He complies immediately, setting the spoon aside and taking two steps back, hands still raised. The movement causes the muscles in his chest and abdomen to flex, drawing my eyes downward before I can stop myself. I quickly snap my gaze back to his face, hating the heat that rises to my cheeks.
"Why aren't you wearing a shirt?" I demand, hoping my voice sounds more authoritative than flustered.
A slow smile spreads across his face. Not smug, exactly, but knowing. "The brownies said women on Earth find this garment especially attractive. Grey sweatpants and no shirt." He glances down at himself, then back at me. "Was their information incorrect?"
Brownies. Giving fashion advice. To seduce me. And damn them, they're right. My eyes betray me, drawn to the sculpted planes of his chest, the way the sweatpants hang dangerously low on his hips. Focus, Astrid. He broke into your home. He's the enemy. The very attractive, half-naked enemy standing in your kitchen making food. Get it together.
I open and close my mouth twice before finding my voice. "That's... that's not the point! The point is you're in my apartment! Illegally!"
"I told you, the brownies opened it," he says like that’s a perfectly normal explanation. "And I made you dinner. Beef stew. Old family recipe. You should try it before it gets cold."

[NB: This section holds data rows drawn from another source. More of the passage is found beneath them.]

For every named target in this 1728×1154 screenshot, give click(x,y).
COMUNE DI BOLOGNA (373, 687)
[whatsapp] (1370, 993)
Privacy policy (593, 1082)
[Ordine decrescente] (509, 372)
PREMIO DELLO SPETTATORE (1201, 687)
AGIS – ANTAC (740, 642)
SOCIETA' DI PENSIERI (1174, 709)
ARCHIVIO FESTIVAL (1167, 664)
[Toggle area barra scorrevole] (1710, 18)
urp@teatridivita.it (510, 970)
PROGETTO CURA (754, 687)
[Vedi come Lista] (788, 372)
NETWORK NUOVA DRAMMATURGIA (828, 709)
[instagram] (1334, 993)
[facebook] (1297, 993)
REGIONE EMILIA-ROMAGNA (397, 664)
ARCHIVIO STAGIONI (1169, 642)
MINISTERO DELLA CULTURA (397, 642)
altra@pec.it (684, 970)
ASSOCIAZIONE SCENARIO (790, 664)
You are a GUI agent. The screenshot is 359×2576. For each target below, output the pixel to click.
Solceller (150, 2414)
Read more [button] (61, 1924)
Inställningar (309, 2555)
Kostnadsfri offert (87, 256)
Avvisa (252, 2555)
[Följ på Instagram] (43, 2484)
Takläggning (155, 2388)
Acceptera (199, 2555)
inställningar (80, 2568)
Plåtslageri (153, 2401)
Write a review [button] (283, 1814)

He reaches for a bowl on the counter, and I tighten my grip on the gun. "Don't move!"
"It's just a bowl," he says, his tone gentle as if soothing a spooked animal. "For the stew."

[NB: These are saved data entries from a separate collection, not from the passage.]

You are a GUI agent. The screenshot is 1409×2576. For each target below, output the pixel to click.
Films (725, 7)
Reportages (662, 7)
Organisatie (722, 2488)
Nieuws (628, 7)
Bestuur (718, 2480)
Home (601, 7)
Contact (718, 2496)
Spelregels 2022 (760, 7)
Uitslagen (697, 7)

"I don't want stew! I want answers!" But even as I say it, my stomach betrays me with a growl loud enough for both of us to hear. I haven't eaten since breakfast, and whatever he's cooking smells absolutely incredible.
His smile widens slightly. "Your body disagrees." He moves to the stove again, keeping his movements slow and deliberate. "Please, sit. Eat something. Then we can talk."

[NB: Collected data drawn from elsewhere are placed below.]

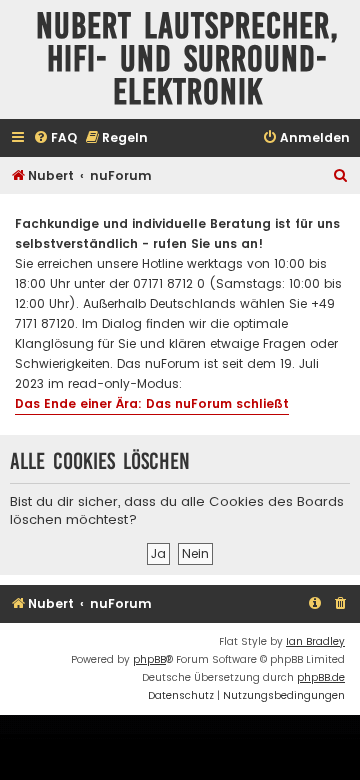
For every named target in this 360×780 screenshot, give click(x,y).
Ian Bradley (315, 641)
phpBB (149, 659)
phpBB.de (321, 677)
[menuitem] (55, 138)
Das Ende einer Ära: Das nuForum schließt (152, 403)
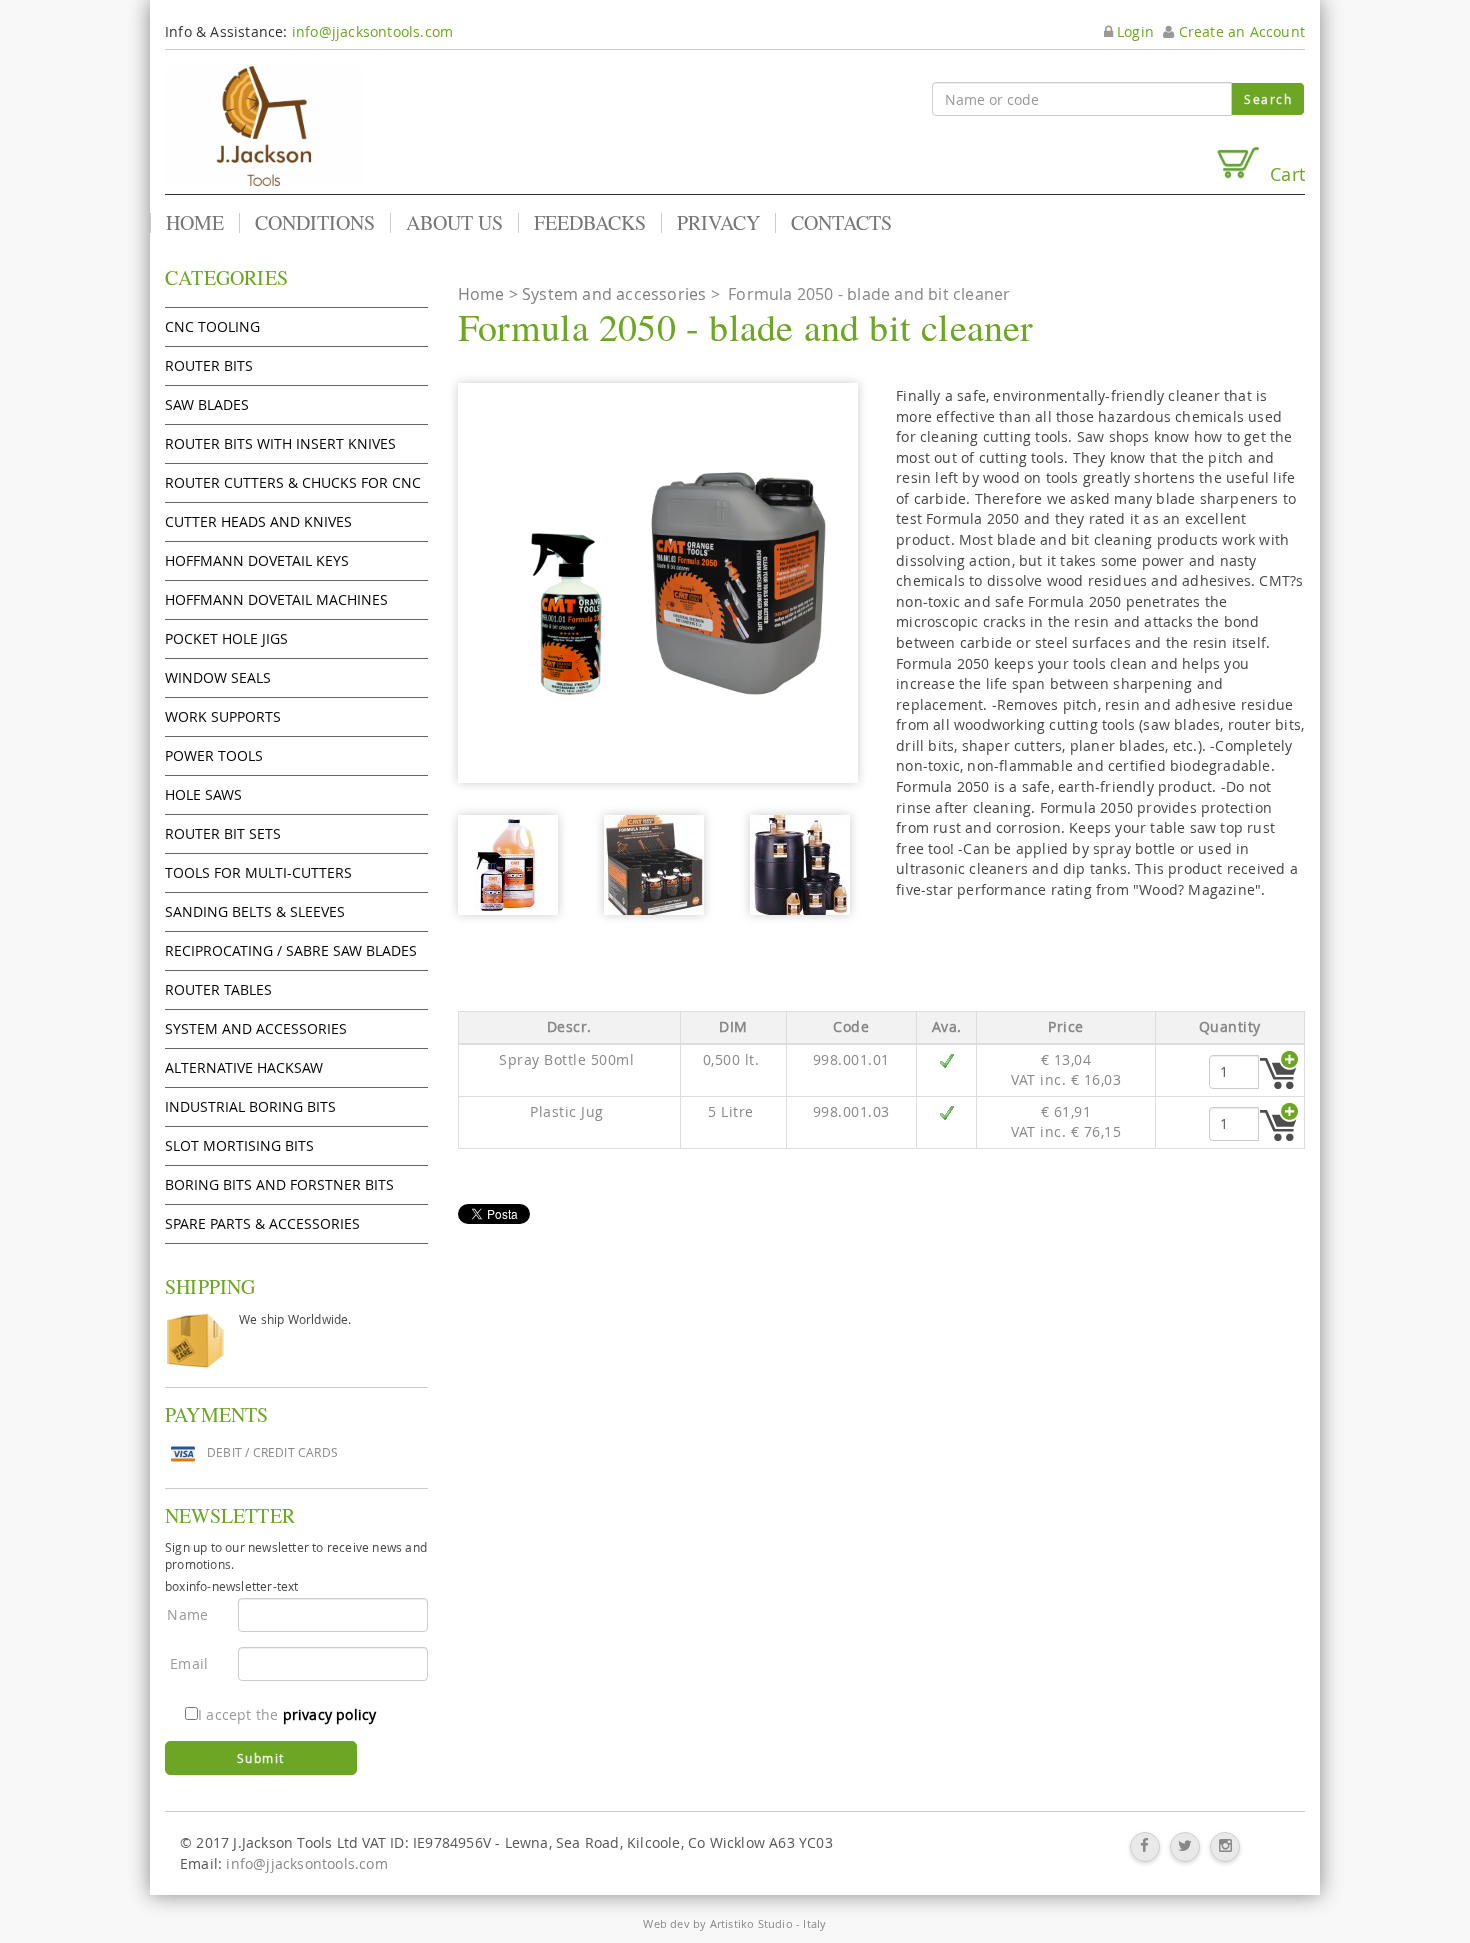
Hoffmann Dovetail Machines (276, 599)
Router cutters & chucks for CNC (293, 482)
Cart (1282, 173)
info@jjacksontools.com (372, 31)
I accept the (287, 1714)
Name (187, 1614)
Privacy (718, 223)
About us (454, 223)
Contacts (841, 223)
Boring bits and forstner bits (279, 1184)
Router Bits (209, 365)
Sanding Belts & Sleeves (255, 911)
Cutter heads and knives (258, 521)
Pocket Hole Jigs (226, 638)
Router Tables (218, 989)
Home (195, 223)
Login (1133, 31)
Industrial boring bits (250, 1106)
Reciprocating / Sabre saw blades (291, 950)
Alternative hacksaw (244, 1067)
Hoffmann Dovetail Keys (257, 560)
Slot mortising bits (239, 1145)
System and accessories (256, 1028)
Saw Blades (207, 404)
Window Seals (218, 677)
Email (189, 1663)
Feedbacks (590, 223)
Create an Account (1239, 31)
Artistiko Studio (751, 1923)
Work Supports (223, 716)
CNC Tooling (212, 326)
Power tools (214, 755)
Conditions (315, 223)
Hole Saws (203, 794)
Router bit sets (223, 833)
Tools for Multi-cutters (258, 872)
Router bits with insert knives (280, 443)
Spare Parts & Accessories (262, 1223)
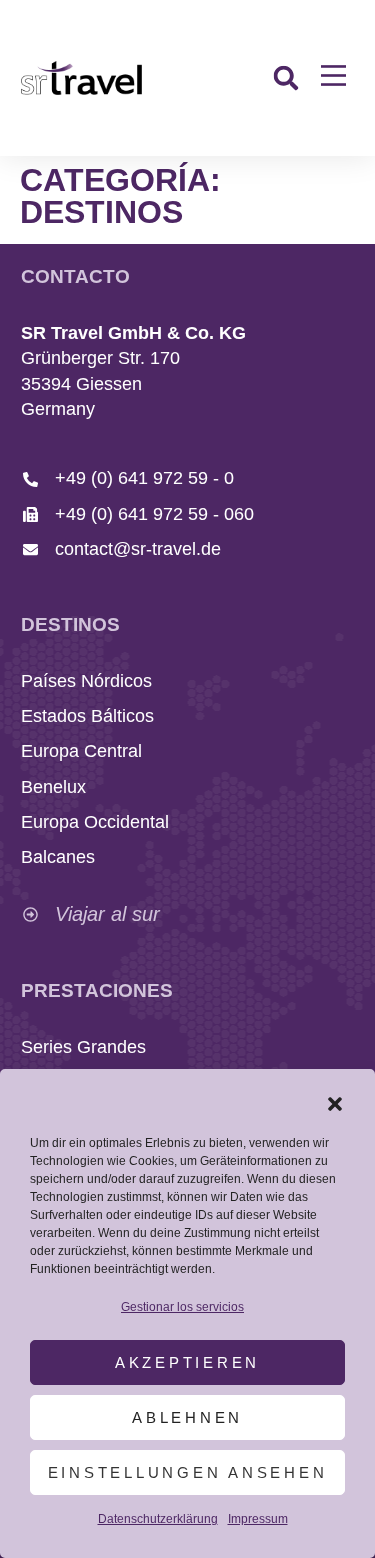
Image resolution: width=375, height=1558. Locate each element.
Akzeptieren (187, 1362)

I should arrest him. I should call for backup. I should do anything except what I actually do, which is lower my weapon slightly and say, "Why are you here? Really?"
"To get to know you," he says simply, ladling stew into a bowl. "And to help you understand what's happening."
"What's happening?" I repeat.
"With us." He places the bowl on my small kitchen table, then reaches for a bottle of wine. "Would you like some?"
"This is not a date," I snap, finally holstering my weapon. If he wanted to hurt me, he would have tried by now. Besides, I'm relatively confident I can take him if necessary. Probably. Maybe.
Though the memory of that massive wolf in the forest makes me less certain than I'd like to be.
"Not a date," he agrees, pouring himself a glass. "Just dinner and conversation."
I approach the table cautiously, eyeing the steaming bowl of stew. It looks as good as it smells—chunks of beef, carrots, potatoes in a rich, herb-flecked broth. My stomach growls again, louder this time.
"How do I know it's not poisoned?" I ask, though I don't really believe it is.
He looks genuinely shocked at the suggestion. "I would never harm you, Astrid." The way he says my name sends a shiver down my spine. Soft, almost reverent. "Never."
I believe him. That's the strangest part. Something in me recognizes the truth in his words, feels the sincerity radiating from him. It's the same instinct that made me let him go in the restaurant. The same one that kept me from shooting him when he carried me out of that sinkhole.
Slowly, I pull out a chair and sit. "You still haven't told me your name."
"Fenrir," he says, taking the seat across from me. "Fenrir Thorsson, but most people call me Fen."
Fenrir. The name resonates in my chest like a struck bell. The wolf destined to swallow the sun at Ragnarök. Of course he'd be named after the most dangerous creature in Norse mythology. But Fen... the shortened version rolls through my mind like it belongs there. Familiar. Right.
"Like the wolf from Norse mythology," I say, picking up a spoon and cautiously tasting the stew. It's delicious. Rich and savory and somehow familiar, like a meal from childhood I'd forgotten.
"Yes." Something flickers across his face again, but it’s too quick to identify. "Like that."
I take another spoonful, hunger overriding caution. "Why did you save me? In Missouri?"
"Would you rather I'd left you in that hole with a broken leg?" He raises an eyebrow, sipping his wine.
"No, but..." I set down my spoon, studying his face. "You could have killed me. Should have killed me. I was hunting you."
"And yet you let me go," he counters. “And again today.”